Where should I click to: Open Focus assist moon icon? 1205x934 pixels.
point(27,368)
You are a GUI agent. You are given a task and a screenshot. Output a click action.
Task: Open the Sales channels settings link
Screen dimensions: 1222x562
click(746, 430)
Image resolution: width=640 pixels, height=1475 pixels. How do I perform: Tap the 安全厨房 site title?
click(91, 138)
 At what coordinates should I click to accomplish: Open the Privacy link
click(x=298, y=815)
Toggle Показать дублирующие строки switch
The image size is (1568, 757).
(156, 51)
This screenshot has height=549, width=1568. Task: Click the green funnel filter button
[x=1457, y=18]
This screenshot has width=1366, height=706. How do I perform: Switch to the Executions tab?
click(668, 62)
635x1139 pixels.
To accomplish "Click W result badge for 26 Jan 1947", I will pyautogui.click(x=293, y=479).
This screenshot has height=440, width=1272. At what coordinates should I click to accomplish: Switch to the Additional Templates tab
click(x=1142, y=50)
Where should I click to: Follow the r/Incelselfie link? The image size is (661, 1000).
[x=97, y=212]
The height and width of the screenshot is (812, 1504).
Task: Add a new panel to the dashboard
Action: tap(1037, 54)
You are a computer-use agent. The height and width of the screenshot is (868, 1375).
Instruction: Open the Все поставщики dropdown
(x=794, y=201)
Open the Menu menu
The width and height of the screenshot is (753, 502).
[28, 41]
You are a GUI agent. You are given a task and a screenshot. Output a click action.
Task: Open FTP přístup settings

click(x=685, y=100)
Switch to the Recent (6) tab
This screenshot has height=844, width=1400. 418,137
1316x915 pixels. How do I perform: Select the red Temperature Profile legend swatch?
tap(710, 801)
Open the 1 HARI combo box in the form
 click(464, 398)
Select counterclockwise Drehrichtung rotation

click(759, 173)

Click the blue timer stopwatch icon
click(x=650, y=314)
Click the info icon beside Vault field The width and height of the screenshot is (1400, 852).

-*-

> **Objective**: Copy out all of the material above line for line, with no changes.

> **Answer to the task**:
Where should I click to: Open Focus assist moon icon? 1205x934 pixels.
point(27,368)
You are a GUI agent. You are given a task and a screenshot. Output a click action.
Task: Open the Sales channels settings link
Screen dimensions: 1222x562
click(746, 430)
Image resolution: width=640 pixels, height=1475 pixels. How do I perform: Tap the 安全厨房 site title?
click(91, 138)
 At what coordinates should I click to accomplish: Open the Privacy link
click(x=298, y=815)
Toggle Показать дублирующие строки switch
The image size is (1568, 757).
(156, 51)
This screenshot has height=549, width=1568. Task: Click the green funnel filter button
[x=1457, y=18]
This screenshot has width=1366, height=706. How do I perform: Switch to the Executions tab?
click(668, 62)
635x1139 pixels.
To accomplish "Click W result badge for 26 Jan 1947", I will pyautogui.click(x=293, y=479).
This screenshot has height=440, width=1272. At what coordinates should I click to accomplish: Switch to the Additional Templates tab
click(x=1142, y=50)
Where should I click to: Follow the r/Incelselfie link? The image size is (661, 1000).
[x=97, y=212]
The height and width of the screenshot is (812, 1504).
Task: Add a new panel to the dashboard
Action: tap(1037, 54)
You are a computer-use agent. The height and width of the screenshot is (868, 1375).
Instruction: Open the Все поставщики dropdown
(x=794, y=201)
Open the Menu menu
The width and height of the screenshot is (753, 502).
[28, 41]
You are a GUI agent. You are given a task and a screenshot. Output a click action.
Task: Open FTP přístup settings

click(x=685, y=100)
Switch to the Recent (6) tab
This screenshot has height=844, width=1400. 418,137
1316x915 pixels. How do I perform: Select the red Temperature Profile legend swatch?
tap(710, 801)
Open the 1 HARI combo box in the form
 click(464, 398)
Select counterclockwise Drehrichtung rotation

click(759, 173)

Click the blue timer stopwatch icon
click(x=650, y=314)
Click the info icon beside Vault field The width and height of the screenshot is (1400, 852).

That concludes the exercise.